Une grande diversité de système

La cuisine peut prendre des forme très différentes en fonction des type de restauration : collective sociale -scolaire ou médicale-, collective d’entreprise, commerciale de type familiale, gastronomique, chaîne,…
Cuisiner de grand volume en préparant un nombre limité de plats n’a rien à voir avec le travail d’un restaurant traditionnel.
Les modes de fonctionnement et les contraintes sont en conséquence très diverses : équipe et horaire, matériels (pour 5, pour 100 ou pour 1000), choix des ingrédients, service sur table à l’assiette ou en self, tarif et limitation sur achat matières premières, anticipation du nombre de convives,…

Un cadre réglementaire

Un encadrement législatif strict ainsi que des codes de bonnes pratiques encadrent le travail en cuisine, particulièrement en restauration collective sociale.
Il s’agit tant de définir les règles de travail pour maintenir un niveau sanitaire élevé, à travers en particulier les normes HACCP, que de préciser les pratiques à mettre en place pour assurer la traçabilité des achats et des préparations, ou d’encadrer la publicité et communication sur les services proposés. La réutilisation des produits non servis est fortement limitée (exemple : possibilité de service le lendemain pour les préparations végétales maintenues au frais) et la valorisation des restes d’assiette très difficile (ex : possibilité de compostage si il y a bien séparation des produits d’origine animale).
La composition des repas en restauration scolaire est également encadrée par l’arrêté du 30 septembre 2011. Pour information, vous pouvez également consulter le GEMRCN qui recommande des grammages et des fréquences pour vingt repas successifs de manière à assurer tant un bon équilibre que limiter les produits de peu d’intérêt nutritionnel.

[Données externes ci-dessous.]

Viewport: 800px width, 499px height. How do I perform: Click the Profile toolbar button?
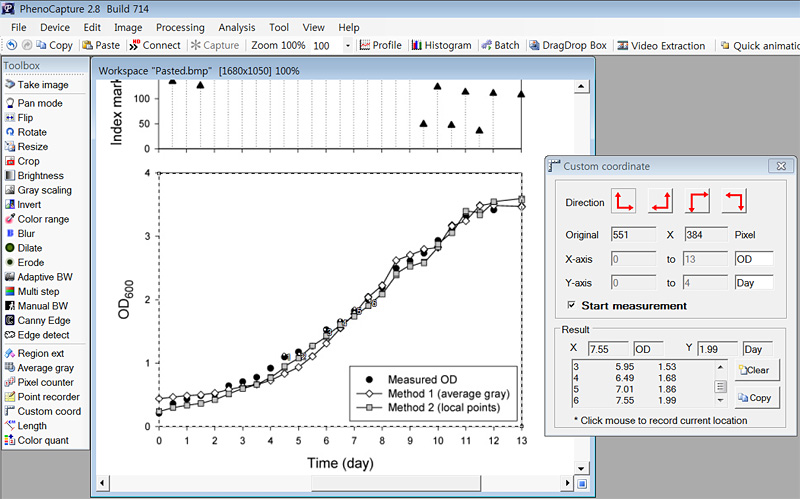coord(380,45)
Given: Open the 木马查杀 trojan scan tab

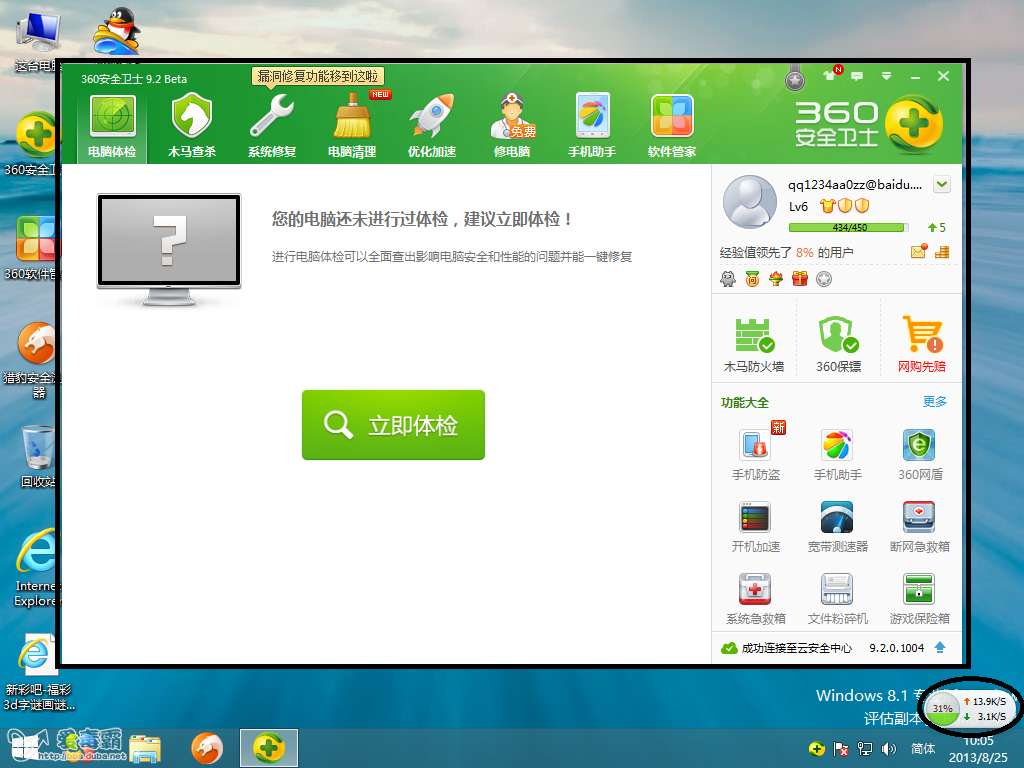Looking at the screenshot, I should [x=191, y=126].
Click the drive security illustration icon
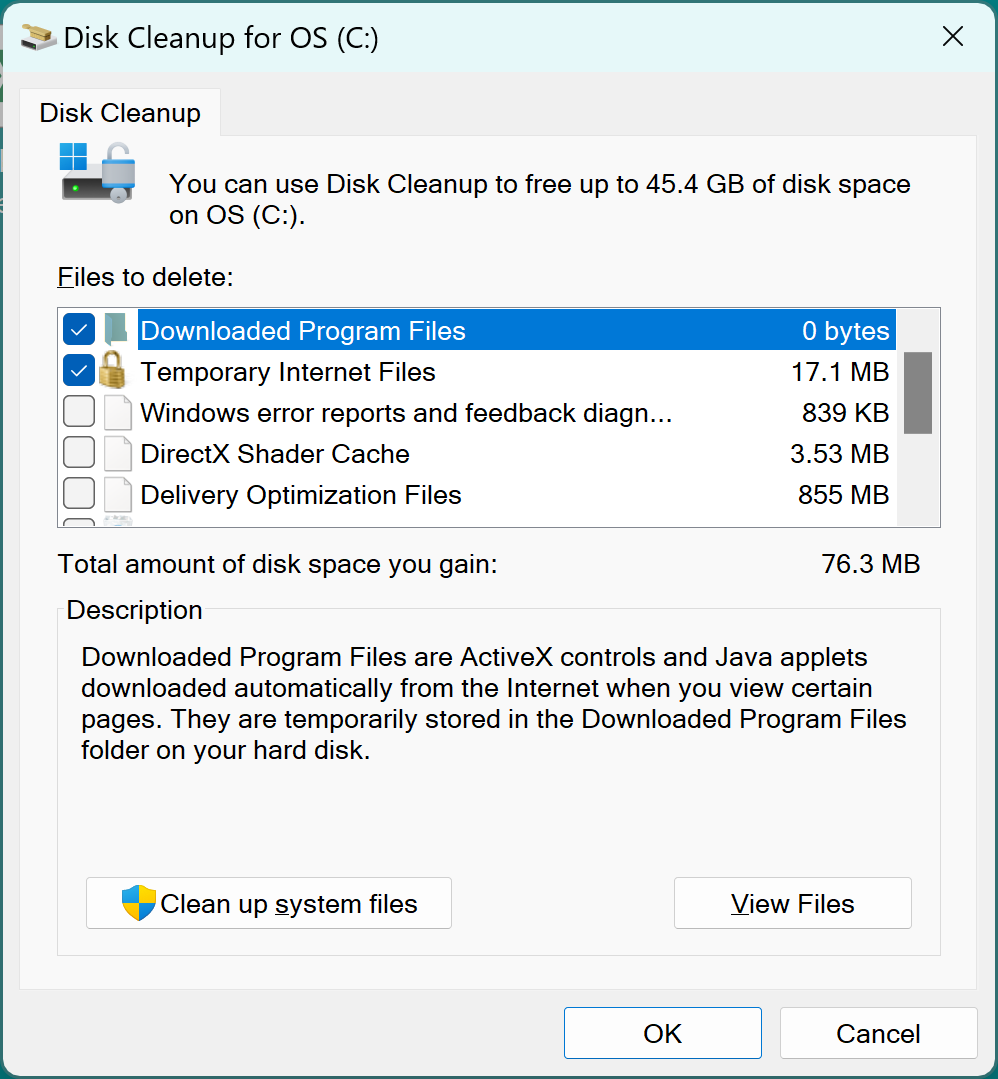 point(95,173)
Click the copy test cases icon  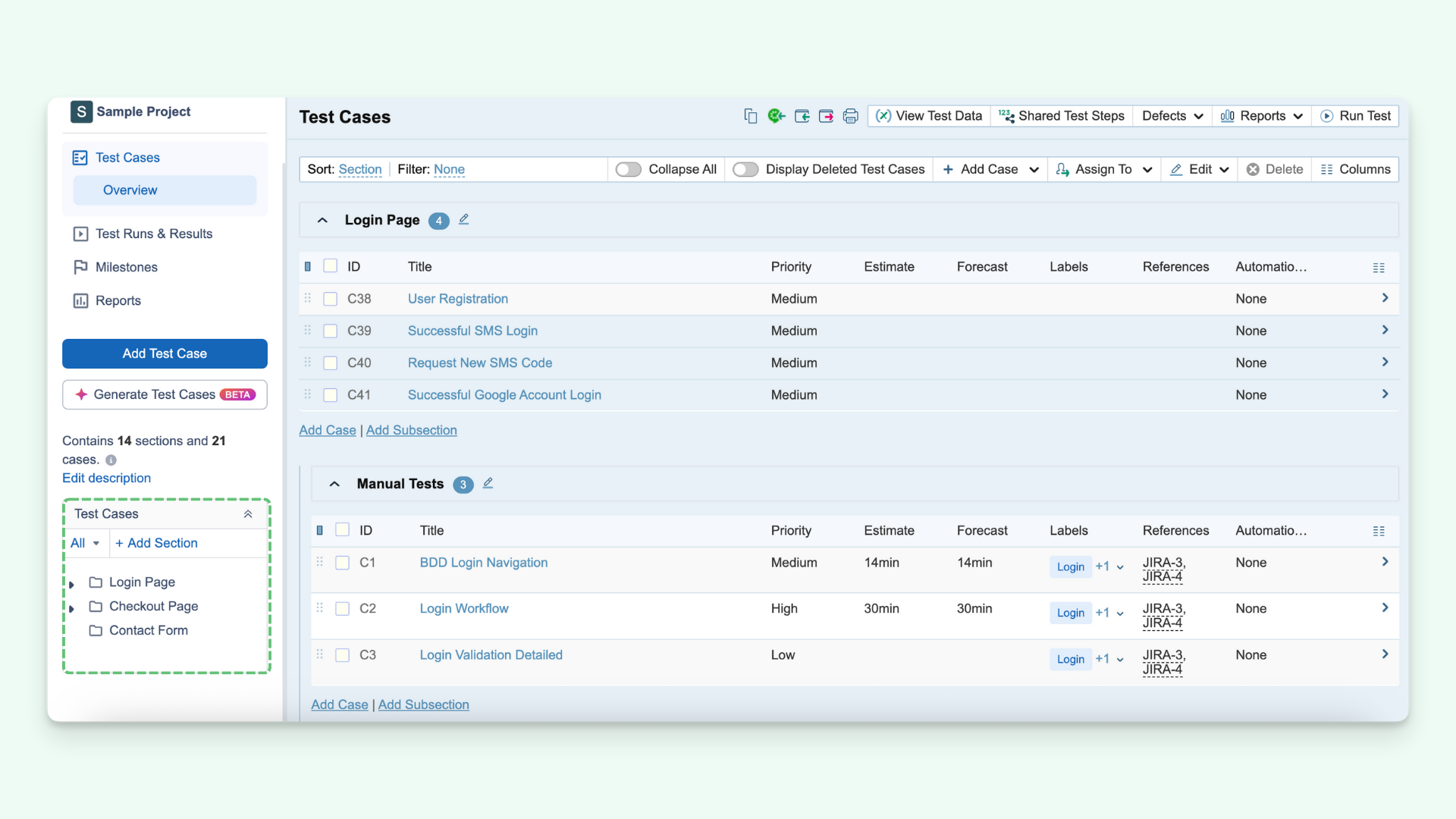751,116
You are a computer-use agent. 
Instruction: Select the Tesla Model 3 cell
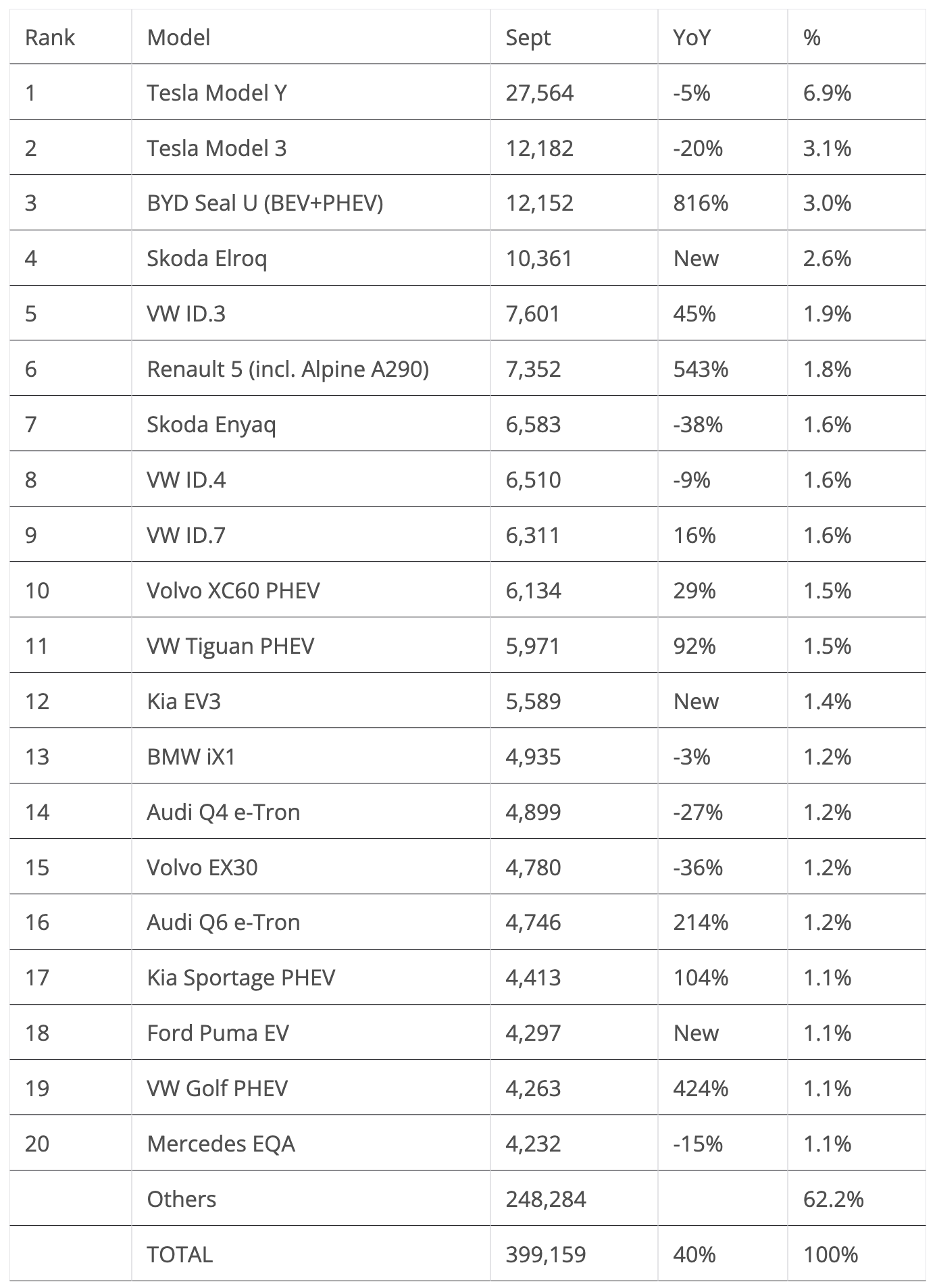217,148
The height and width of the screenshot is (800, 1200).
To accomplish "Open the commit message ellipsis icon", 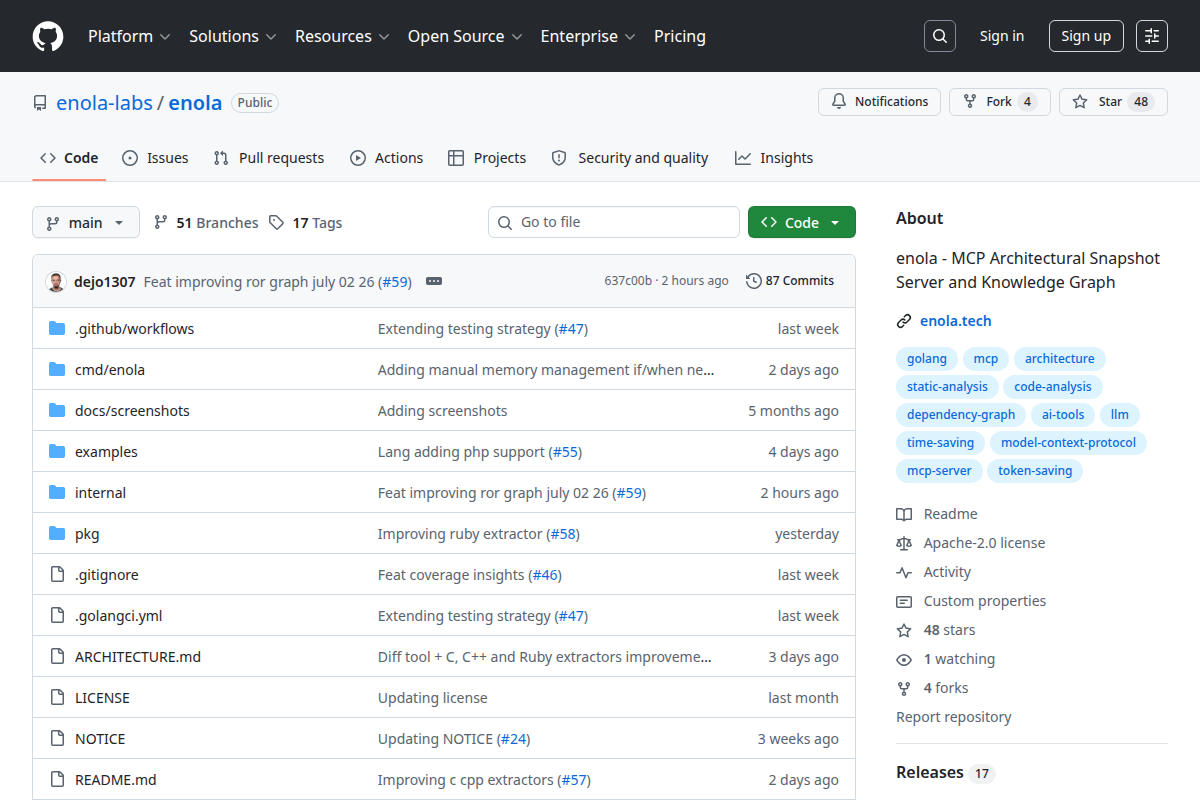I will (x=434, y=281).
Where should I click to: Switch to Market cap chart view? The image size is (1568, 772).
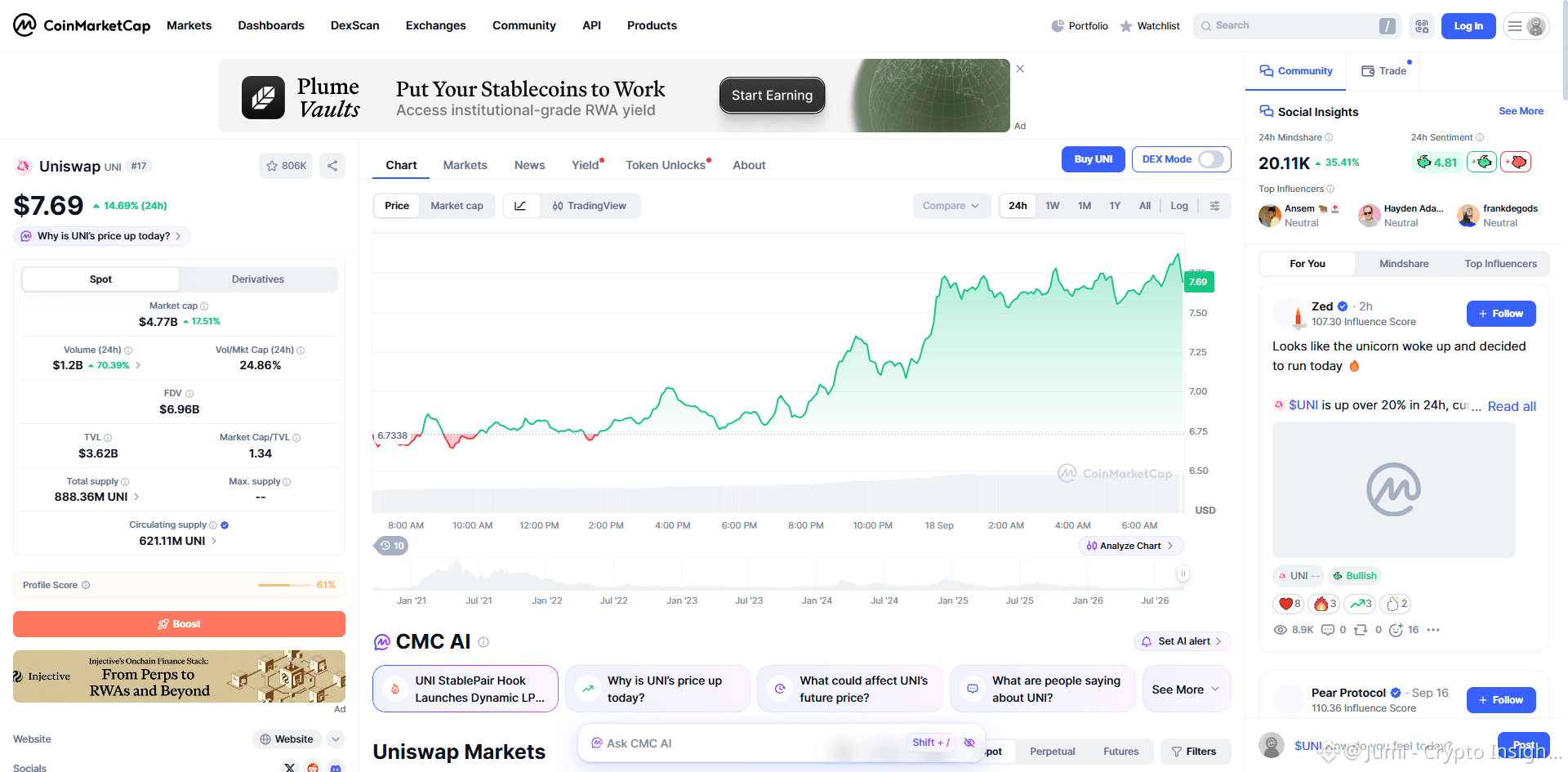pyautogui.click(x=457, y=206)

Des besoins déterminants pour les choix d’approvisionnement

Quelques critères sont essentiels pour répondre aux besoins de la restauration :

  • un approvisionnement sûr en qualité et quantité avec un respect strict des dates de livraison (difficile de se retourner au dernier moment !)
  • une qualité homogène
    • avec des produits adaptés à la cuisson en gros volumes pour la restauration collective
    • des morceaux de même type pour les cuissons longues et des légumes de même calibre pour des textures régulières
    • des morceaux de même type pour un service de qualité équivalente pour l’ensemble des convives (tendance à prioriser les cuisses de poulet ! Que faire du reste du poulet ?)
  • quantité de travail :
    • elle varie beaucoup avec le type de cuisine et de service proposé (sur table avec échange d’information - important pour les écoliers – ou en self – avec surtout des contraintes de gestion de flux)
    • la préparation des légumes frais demandent beaucoup de travail de mise en œuvre d’où le recours massif aux légumes congelés découpés pour les plats à cuisiner et les conserves à rincer ou les seaux de salades déjà préparés pour les crudités. II faut du personnel en nombre suffisant (temps de travail plus important pour l’épluchage par exemple) et motivé pour servir des légumes frais.
  • les coûts de production
    • ils déterminent grandement la part consacrée à l’achat des matières premières
    • en restauration collective, il est fondamental de suivre son budget donc de pouvoir anticiper les dépenses, d’où l’importance des marchés passés avec les fournisseurs (qui permettent également d’assurer les livraisons)

Possibilité d’évolution des fonctionnements

  • Les marges de manœuvre varient en fonction des types de structures et du nombre de repas servis.
  • En restauration scolaire les collectivités territoriales encouragent fortement l’évolution des services de restauration à travers des actions de formation des personnels mais également le soutien à l’introduction de produits sous signe de qualité ou de proximité.
  • En restauration médicale les possibilités sont très faibles du fait de très fortes contraintes tant budgétaires que nutritionnelles.
  • En restauration commerciale, ce sont les divers réseaux de cuisiniers, les labels de qualité, les incitations des chambres consulaires ou des offices de tourisme qui peuvent inciter les restaurateurs à évoluer dans leurs pratiques. Il faut pouvoir y trouver un intérêt justifiant les efforts.